All of us know that some bronzes may have a round seal / stamp into them, what those stamps are about?
- Q: What does the Cyrillic abbreviations mean?
- A: From Finance Ministry for 10 years (starting from the year in the middle);
- Q: What does it mean if the seal is not there?
- A: It means that the right to cast the sculpture for the next 10 years hasn't been sold by the artist to the foundry;
- Q: Must all seals look exactly identical?
- A: No, looks like the seals have been hand-inscribed on a wax model. There are dozens slightly different seals known;
- Q: Why some of such seals may have < Л.Ш. > instead of a year date?

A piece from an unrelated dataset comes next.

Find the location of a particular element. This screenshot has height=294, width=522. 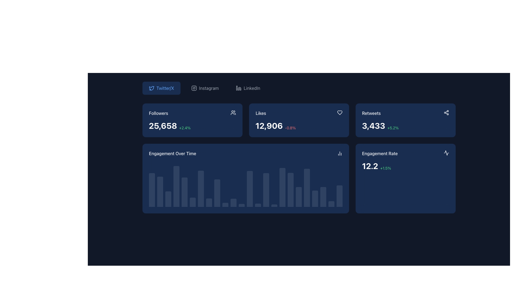

the heart-shaped icon representing the 'like' action located at the top-right corner of the 'Likes' section is located at coordinates (339, 112).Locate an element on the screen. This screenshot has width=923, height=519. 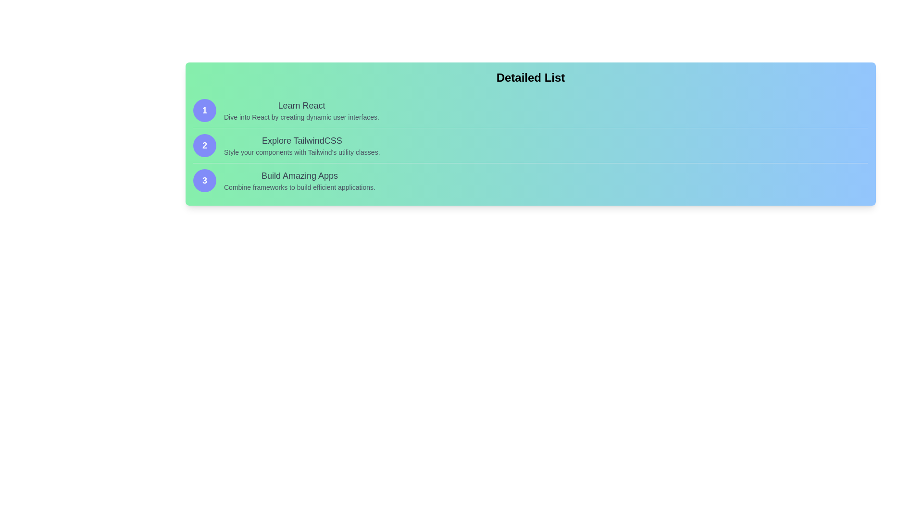
the second list item that provides information about exploring TailwindCSS, located between 'Learn React' and 'Build Amazing Apps' is located at coordinates (530, 145).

- A: This remains uncertain to me. Logically, if the year is not there, it should be taken as the model was sold to the foundry for ever, without any time limits.
So, the round impressed seals to the bases of the Russian bronzes indicate that the artist has sold the right to exclusively cast his sculpture in bronze to a certain foundry for 10 years starting from the year we can see in the middle of the seal. That also means, that a bronze bearing a seal with Y 1875 in it, was not necessarily produced in 1875, but could be made in any year within the 1875-1885 time frame.
It is not a copyright mark in sense of declaring the authorship of an artist. Those days the world was much smaller...there was no much of a need to reserve your right...
The fact that a bronze may not have such a seal in it, does not mean it is not original, or any kind of defective in terms of value and authenticity.